Sunday, 19 November 2017

Mavis Staples - If All I Was Was Black, album review

If Only...

Mavis Staples at 78 has witnessed a world of wrong, and in these songs, mostly written by Jeff Tweedy who also produces, she adds her experience to their narratives, clearly in tune with them in so many ways. Build a Bridge is a fine if distinctive example, a song that echoes, if this makes sense, a Rolling Stones-esque soul-rock number, a chorus in a high register mimicking Jagger, and the lyrics suggesting the positive need for change – still hopeful, after all these years, in Staples' singing endorsement.

There are some stand-out funky numbers on this collection: opener Little Bit with its running up and down riff, a gospel-answering choric vocal and Tweedy’s brisk bending guitar notes; and third Who Told You That which is a funked-up gem.

The title track is the second song, a collaborative write with Tweedy, and the lyrical ruse of If all I… promotes what is so much of this album’s assertion that there is much more to give and achieve in an otherwise negative world, and more specifically the America of Trump and racism and guns and so on. The chorus resonates from the context of Staples' 78 years of experience,

All the love I'd give (Got love to give)
I've got natural gifts (Got natural gifts)
I've got perspective (Got perspective)
Just might make your shift (The way you look at it)

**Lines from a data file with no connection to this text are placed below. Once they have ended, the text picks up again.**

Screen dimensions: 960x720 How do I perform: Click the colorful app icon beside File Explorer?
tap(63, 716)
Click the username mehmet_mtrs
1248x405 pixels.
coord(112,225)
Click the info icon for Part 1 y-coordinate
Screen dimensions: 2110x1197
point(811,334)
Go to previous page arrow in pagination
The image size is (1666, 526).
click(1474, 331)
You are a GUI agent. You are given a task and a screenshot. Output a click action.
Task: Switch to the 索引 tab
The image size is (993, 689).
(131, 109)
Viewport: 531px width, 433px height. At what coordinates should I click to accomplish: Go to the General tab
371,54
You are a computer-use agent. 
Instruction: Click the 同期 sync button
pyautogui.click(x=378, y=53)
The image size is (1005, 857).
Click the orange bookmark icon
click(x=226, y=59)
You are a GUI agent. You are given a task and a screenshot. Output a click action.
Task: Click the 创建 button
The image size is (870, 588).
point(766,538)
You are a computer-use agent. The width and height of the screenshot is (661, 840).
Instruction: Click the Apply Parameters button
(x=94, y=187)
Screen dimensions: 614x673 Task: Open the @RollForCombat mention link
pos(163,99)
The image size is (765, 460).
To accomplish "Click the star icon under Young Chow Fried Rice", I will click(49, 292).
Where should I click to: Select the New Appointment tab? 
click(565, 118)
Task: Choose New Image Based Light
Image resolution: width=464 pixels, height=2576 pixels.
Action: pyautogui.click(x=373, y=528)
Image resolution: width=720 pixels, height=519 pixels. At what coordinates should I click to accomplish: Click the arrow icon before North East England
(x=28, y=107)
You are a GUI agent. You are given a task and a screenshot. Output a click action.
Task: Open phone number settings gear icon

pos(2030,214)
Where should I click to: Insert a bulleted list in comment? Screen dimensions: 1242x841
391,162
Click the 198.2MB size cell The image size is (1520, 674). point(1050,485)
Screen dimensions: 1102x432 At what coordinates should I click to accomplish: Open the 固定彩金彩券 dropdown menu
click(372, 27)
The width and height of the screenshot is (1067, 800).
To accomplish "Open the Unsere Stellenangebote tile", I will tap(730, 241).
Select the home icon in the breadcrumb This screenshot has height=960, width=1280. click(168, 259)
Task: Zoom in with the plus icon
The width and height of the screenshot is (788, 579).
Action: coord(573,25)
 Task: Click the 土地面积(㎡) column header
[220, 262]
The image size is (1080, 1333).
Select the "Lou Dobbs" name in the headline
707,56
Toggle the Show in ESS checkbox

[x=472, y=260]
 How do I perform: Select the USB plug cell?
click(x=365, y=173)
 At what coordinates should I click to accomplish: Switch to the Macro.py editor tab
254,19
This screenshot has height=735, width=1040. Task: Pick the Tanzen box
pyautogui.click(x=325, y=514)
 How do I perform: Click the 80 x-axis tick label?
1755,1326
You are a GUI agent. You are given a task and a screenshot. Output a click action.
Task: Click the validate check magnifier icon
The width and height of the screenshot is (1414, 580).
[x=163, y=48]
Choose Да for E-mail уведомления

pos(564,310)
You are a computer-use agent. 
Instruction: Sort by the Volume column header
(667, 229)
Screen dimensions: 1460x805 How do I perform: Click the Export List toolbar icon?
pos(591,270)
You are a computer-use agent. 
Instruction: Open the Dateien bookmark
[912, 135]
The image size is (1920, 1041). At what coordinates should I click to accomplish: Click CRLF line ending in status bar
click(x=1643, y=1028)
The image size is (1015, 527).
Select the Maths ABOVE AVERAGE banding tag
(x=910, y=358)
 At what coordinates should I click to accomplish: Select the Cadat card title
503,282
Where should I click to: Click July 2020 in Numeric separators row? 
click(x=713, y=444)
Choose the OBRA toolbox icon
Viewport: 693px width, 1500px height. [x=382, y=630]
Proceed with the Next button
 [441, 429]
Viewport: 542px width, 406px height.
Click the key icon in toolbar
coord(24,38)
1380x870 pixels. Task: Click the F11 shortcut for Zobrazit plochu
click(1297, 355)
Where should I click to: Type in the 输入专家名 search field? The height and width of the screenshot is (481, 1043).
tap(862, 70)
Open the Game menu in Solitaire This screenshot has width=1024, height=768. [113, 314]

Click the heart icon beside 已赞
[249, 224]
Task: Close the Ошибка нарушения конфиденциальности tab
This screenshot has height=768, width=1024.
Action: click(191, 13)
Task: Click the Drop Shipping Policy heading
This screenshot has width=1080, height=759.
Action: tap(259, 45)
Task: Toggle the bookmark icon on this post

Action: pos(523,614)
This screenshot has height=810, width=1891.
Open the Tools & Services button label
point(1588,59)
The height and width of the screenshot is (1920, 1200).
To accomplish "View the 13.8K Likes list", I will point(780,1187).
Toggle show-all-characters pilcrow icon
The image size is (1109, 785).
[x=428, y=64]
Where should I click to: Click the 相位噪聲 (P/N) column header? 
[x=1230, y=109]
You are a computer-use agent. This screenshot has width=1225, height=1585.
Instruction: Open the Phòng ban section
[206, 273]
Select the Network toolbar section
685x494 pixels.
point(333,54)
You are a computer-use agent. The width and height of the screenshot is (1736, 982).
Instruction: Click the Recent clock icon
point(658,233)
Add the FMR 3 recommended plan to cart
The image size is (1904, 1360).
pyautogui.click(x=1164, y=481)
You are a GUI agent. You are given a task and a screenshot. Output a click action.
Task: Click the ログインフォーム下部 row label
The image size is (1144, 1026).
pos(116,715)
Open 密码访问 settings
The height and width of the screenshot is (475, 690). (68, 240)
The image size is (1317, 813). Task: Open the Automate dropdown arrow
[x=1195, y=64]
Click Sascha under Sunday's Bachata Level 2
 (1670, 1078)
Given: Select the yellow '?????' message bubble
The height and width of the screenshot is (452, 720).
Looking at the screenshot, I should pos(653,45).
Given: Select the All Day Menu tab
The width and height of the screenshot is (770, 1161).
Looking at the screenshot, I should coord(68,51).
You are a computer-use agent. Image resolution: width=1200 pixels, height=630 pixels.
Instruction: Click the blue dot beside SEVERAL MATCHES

We Go High continues the positive urgings and one has to hope it can matter, though history tells us different. In this respect the album and its music is positioned within that ‘protest’ lineage of earnest but ultimately meaningful songwriting about rather than instrumental in creating change. This is followed by a blues chug of Try Harder which acknowledges evil in the world and the self, perhaps a more realistic summation of who and what we are, though the I am as good as I can be and got to try harder also sums up the other realities of caring.